Objectives. To determine the outcomes of vitrectomy for advanced diabetic retinopathy and to examine context-specific risk factors that may influence outcomes and decisions affecting resource allocation.
Methods. This was a retrospective cohort study of 124 vitrectomies with up to 6 months’ follow-up.

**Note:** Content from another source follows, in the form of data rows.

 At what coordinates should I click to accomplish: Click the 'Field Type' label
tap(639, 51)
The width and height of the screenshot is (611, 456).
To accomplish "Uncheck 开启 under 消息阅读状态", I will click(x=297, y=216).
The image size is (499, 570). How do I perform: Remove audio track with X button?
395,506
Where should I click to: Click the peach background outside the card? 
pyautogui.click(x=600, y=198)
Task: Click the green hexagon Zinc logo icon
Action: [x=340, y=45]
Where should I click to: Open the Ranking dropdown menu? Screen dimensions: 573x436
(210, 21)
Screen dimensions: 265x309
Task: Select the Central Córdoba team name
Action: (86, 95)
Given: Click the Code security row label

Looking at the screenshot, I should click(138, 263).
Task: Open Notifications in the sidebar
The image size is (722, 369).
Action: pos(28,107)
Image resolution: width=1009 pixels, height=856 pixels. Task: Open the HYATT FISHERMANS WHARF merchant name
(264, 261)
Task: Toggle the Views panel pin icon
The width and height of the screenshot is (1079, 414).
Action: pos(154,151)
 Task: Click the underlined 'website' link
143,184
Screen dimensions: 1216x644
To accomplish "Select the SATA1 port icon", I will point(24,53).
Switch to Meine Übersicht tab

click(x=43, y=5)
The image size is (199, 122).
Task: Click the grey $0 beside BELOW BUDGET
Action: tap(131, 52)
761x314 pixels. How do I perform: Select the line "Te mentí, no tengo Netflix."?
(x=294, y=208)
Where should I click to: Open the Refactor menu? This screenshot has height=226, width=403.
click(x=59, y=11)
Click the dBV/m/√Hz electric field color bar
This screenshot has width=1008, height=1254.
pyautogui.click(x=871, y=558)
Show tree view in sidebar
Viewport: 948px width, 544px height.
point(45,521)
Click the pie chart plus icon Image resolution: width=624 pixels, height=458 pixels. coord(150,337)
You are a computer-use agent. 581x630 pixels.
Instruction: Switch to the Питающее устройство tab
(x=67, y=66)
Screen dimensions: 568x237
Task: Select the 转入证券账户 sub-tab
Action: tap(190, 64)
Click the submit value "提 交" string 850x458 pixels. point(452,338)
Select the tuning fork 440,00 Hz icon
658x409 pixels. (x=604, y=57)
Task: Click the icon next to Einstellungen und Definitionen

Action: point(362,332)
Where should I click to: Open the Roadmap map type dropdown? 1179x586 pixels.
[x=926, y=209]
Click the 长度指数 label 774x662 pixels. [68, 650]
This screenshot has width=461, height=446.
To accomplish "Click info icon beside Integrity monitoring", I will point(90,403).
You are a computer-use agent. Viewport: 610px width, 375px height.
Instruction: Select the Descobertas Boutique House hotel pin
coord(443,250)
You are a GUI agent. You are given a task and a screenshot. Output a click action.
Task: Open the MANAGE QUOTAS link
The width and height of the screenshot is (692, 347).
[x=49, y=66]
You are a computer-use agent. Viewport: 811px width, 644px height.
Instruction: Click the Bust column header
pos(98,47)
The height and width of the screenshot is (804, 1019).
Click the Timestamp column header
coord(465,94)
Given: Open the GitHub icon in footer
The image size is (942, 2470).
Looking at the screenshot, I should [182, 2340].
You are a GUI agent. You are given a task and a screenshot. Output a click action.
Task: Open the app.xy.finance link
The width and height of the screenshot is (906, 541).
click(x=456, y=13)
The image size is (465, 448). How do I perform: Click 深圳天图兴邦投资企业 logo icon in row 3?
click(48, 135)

Results. Visual acuity was 6/60 or worse in the better eye in 23.4% of patients at presentation. The mean visual acuity of the listed eye was 2/60. The fellow eye was considered inoperable in 20.2% of cases. Visual function declined significantly in 26.2% of patients while awaiting surgery. The average waiting time until surgery was 2.9 months (range 1 day - 9 months). Epiretinal membranes were present in 93.6% of cases, and posterior iatrogenic breaks occurred in 49.2%. Silicone oil was used in 24.2%. Visual acuity improved in 54.9%, was unchanged in 30.1%, and worsened in 14.0% of cases at 6 months. Patients with poorer vision at surgery were more likely to improve (odds ratio 2.15; p=0.048). Factors associated with a worse visual outcome were increased age at surgery (p=0.042) and posterior iatrogenic retinal breaks (p=0.007). Renal dysfunction was not associated with worse visual outcomes.
Conclusion. Vitrectomy improved or stabilised vision in 85.0% of cases, although outcomes were unpredictable. A long waiting time to surgery contributed to patient morbidity. The presence of renal dysfunction did not predict poorer visual outcomes.